OK so we went out for five years -- but I have not seen her in 6. It was not a bad breakup -- just a little sad. She is 2.5 years older than me, and in girl and guy terms, that means she was very mature and focused and I was still a boy. Weird thing. The state took over the house where she was renting an Apt -- and paid her $10K to move! So she moved farther out into the boonies and bought a condo. A smart move. But I was a city boy -- still working on my degree and immature and unfocused about a future path. Now -- she was ready for kids. And I am like -- where can I find ANY job in my field? Long story short, we grew apart not only because of the distance physically, but at the points in our lives. Of course the breakup was not easy -- there were tears when she slept with someone who was close by. Then when I did -- I guess to pay her back. Ya. I was that immature. But now six years later, I see her Mom passed away, and all that time we spent together came rushing back. Funny thing is, we never fought for the first 4 years and everyone was like...ya...Kathy and Marco...that's a lock.
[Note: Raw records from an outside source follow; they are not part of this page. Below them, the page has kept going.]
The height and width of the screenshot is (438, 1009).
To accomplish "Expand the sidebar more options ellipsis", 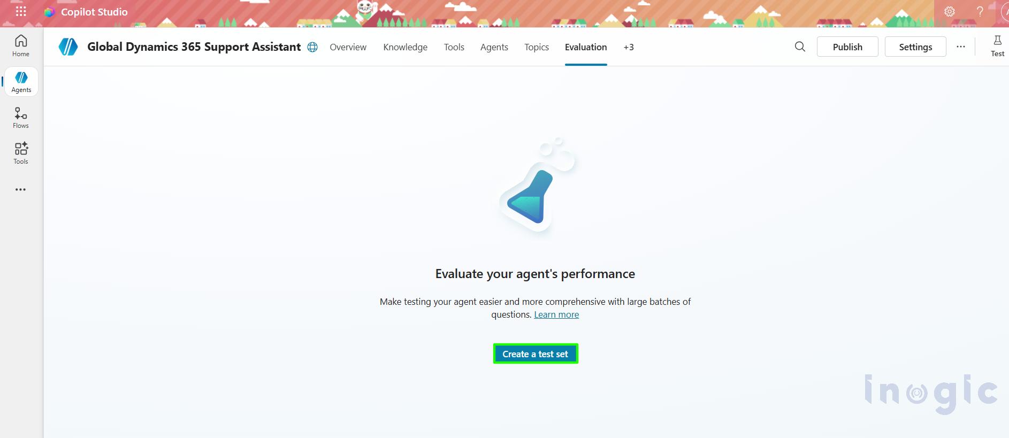I will pos(21,189).
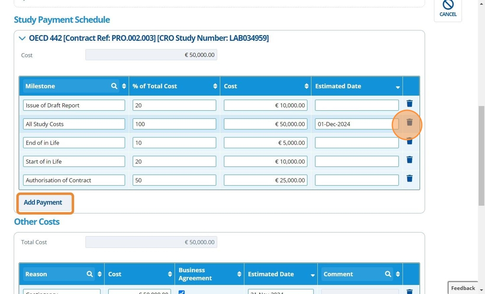Delete the Authorisation of Contract payment row
The image size is (485, 294).
click(x=409, y=179)
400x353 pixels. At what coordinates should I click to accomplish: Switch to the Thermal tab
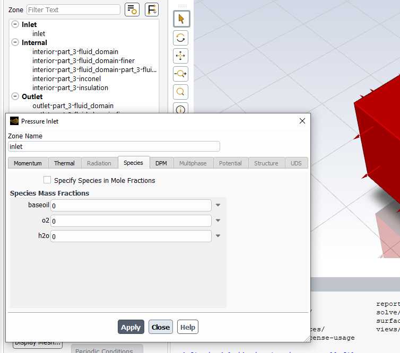[x=64, y=163]
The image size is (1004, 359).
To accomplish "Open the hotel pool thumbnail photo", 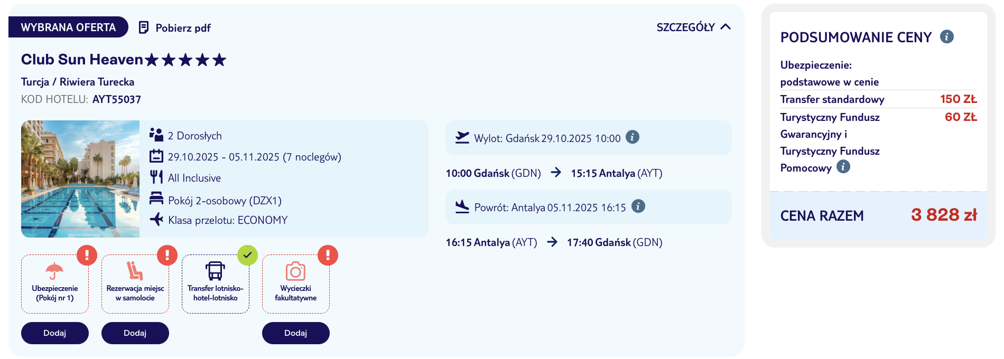I will pos(80,179).
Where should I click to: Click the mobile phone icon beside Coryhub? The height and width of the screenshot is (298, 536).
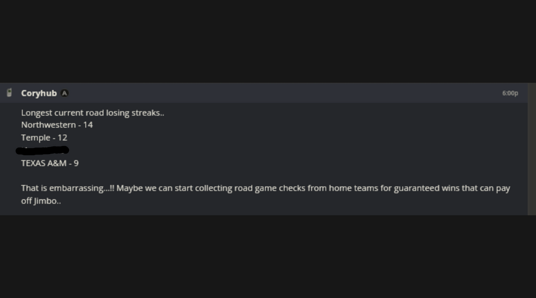pos(9,93)
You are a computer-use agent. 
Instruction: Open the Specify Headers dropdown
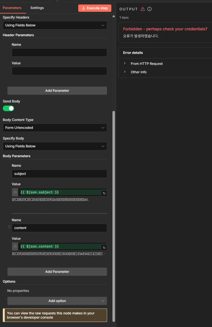point(55,25)
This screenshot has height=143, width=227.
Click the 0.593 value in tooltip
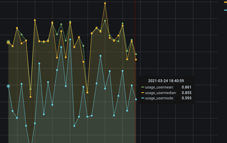click(x=186, y=98)
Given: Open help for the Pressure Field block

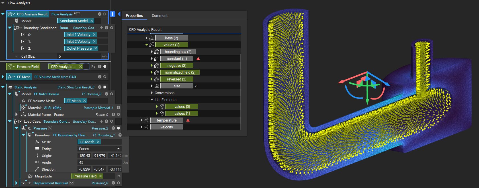Looking at the screenshot, I should click(x=100, y=66).
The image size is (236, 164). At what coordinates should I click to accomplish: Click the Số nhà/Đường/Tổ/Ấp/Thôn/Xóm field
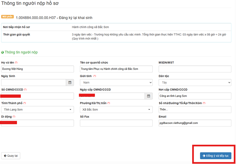(x=195, y=110)
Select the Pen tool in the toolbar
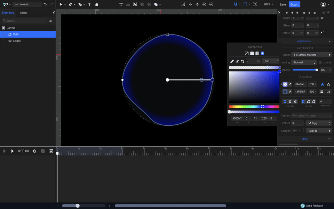 pos(70,5)
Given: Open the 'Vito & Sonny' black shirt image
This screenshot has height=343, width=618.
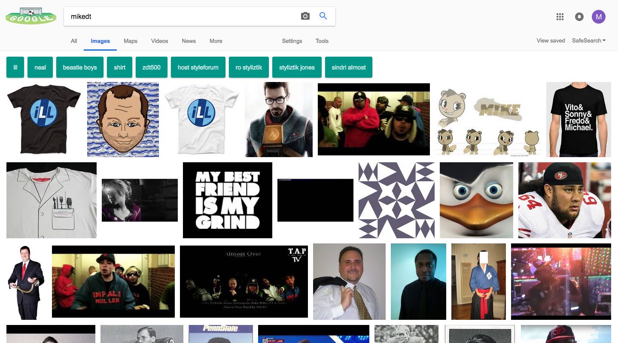Looking at the screenshot, I should click(x=578, y=119).
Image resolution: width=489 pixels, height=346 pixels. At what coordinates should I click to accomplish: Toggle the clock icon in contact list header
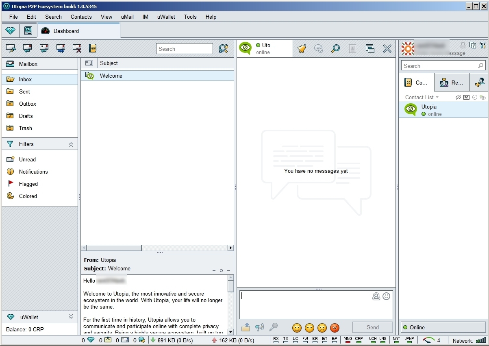click(x=474, y=98)
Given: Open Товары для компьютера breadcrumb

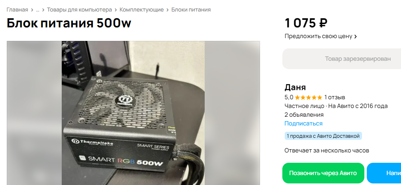Looking at the screenshot, I should [x=79, y=10].
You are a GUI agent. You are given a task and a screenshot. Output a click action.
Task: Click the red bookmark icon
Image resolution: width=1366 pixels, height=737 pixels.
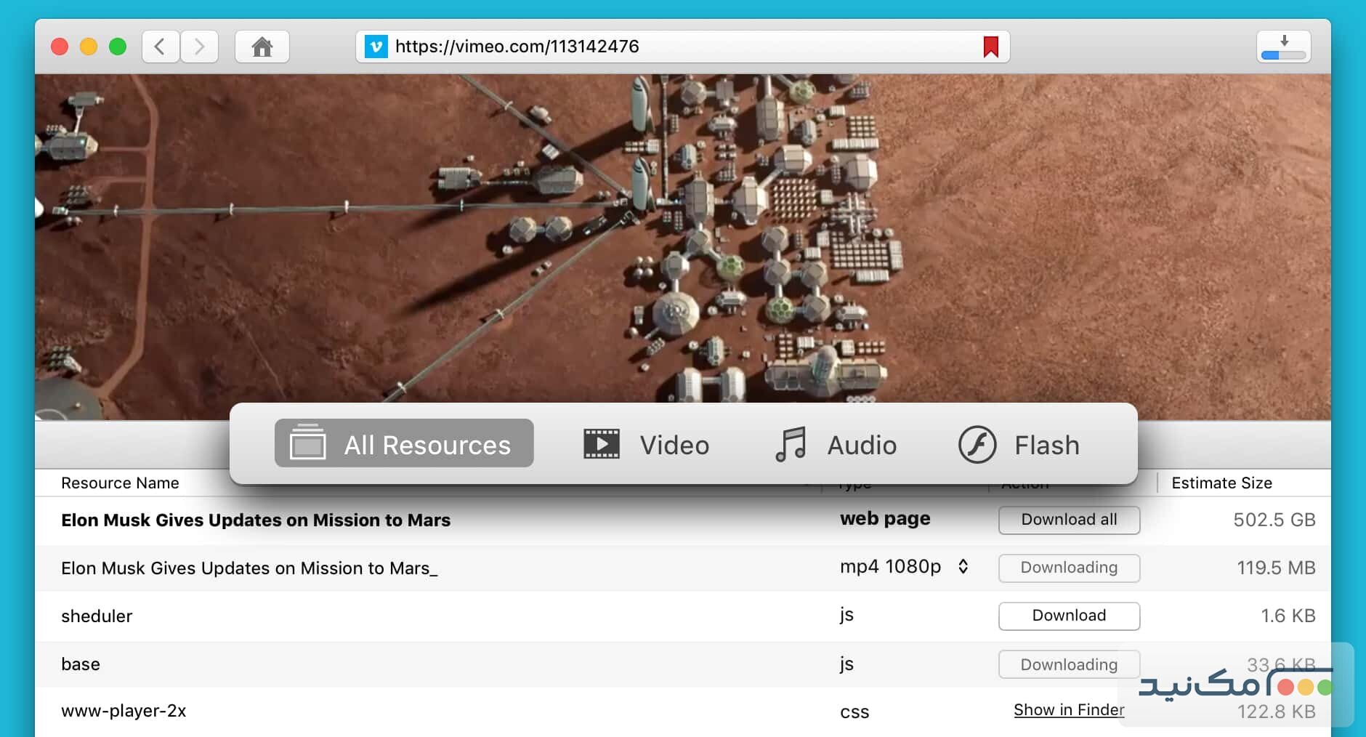[990, 47]
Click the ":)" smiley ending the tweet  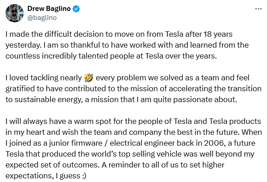(84, 176)
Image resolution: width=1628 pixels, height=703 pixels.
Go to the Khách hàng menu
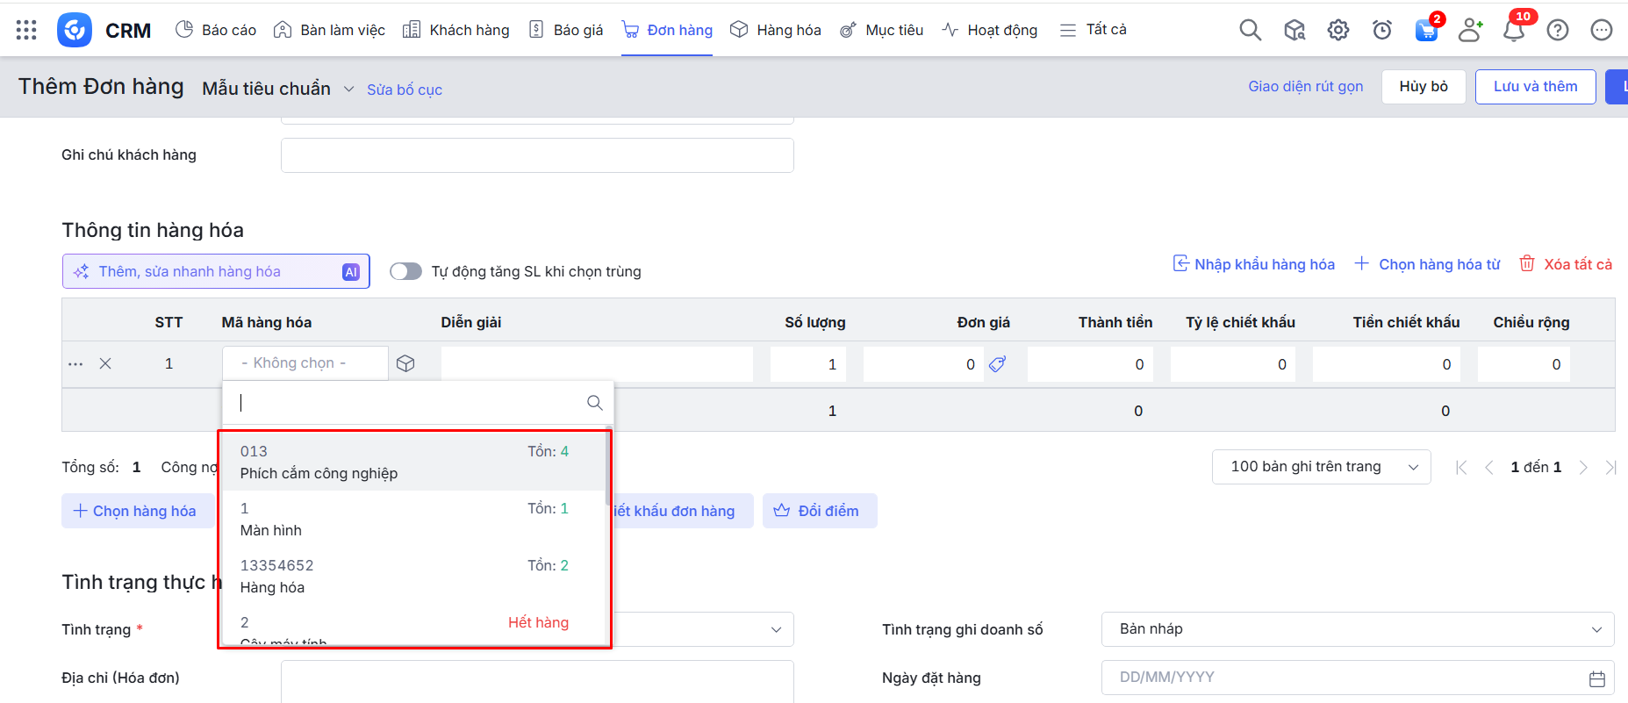[456, 30]
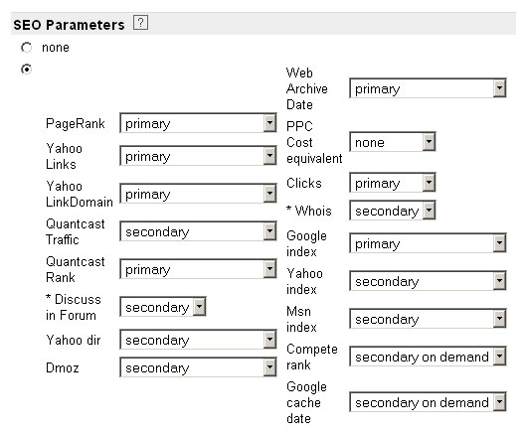This screenshot has width=526, height=435.
Task: Open the Yahoo dir dropdown
Action: (x=198, y=340)
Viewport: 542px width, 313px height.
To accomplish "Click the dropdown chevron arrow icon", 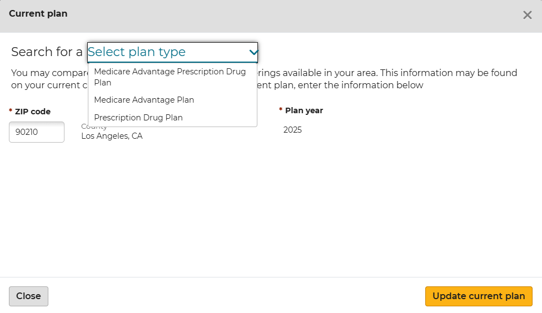I will [253, 52].
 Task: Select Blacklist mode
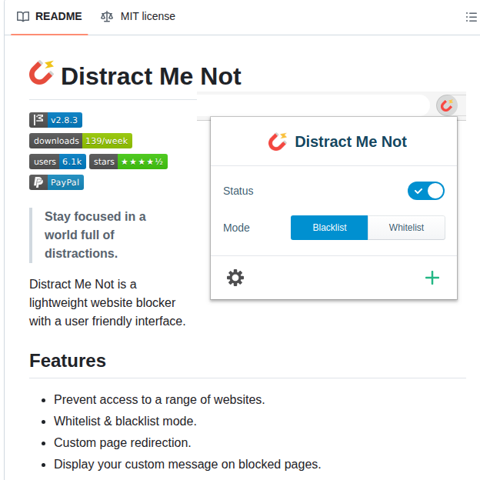(x=329, y=228)
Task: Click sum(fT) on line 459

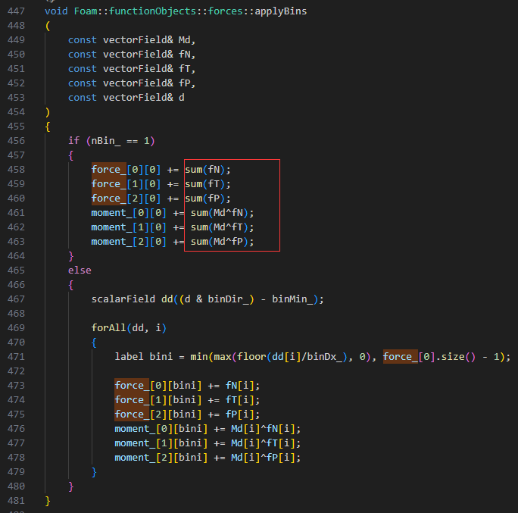Action: point(208,184)
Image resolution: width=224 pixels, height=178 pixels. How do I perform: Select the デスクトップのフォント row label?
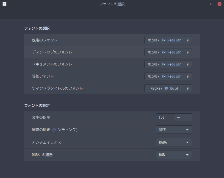coord(52,52)
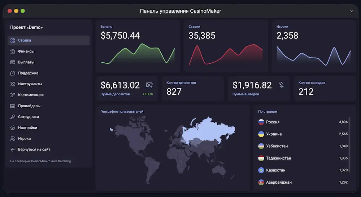Click the Ukraine flag icon

(x=261, y=134)
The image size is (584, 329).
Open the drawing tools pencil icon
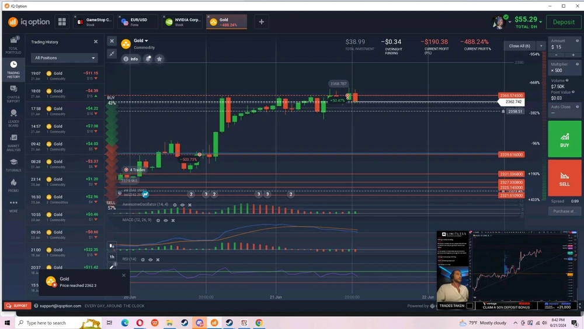[112, 266]
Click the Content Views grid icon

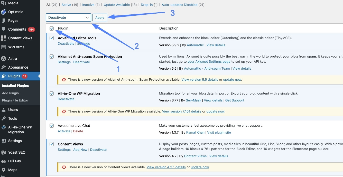pyautogui.click(x=4, y=38)
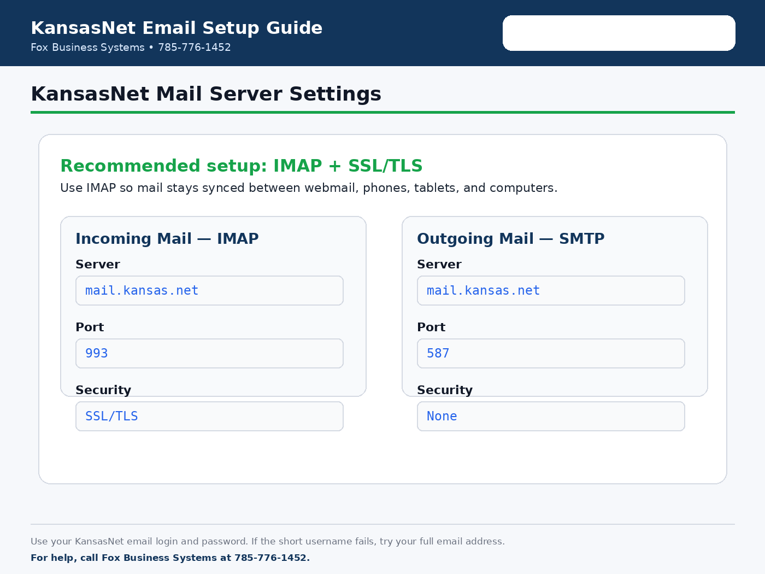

SO, given the time that has gone by, would it be creepy to call her, or a nice gesture to tell her I was sorry to hear about her mom? I did call 4 years ago. It was nice, but she had a boyfriend, and I did not want to disturb the peace. Yes, I have gone out with girls since then, and it was physical, but I never felt soul like this girl. Anyway, I am 31 and she is 34. Too late? Let it go? Or at least try one more time -- and let the chips fall where they may? Thanks!
Should I call her after 6 years?
What Girls Said 5
Part 2 ( see below ... it would not let me add more )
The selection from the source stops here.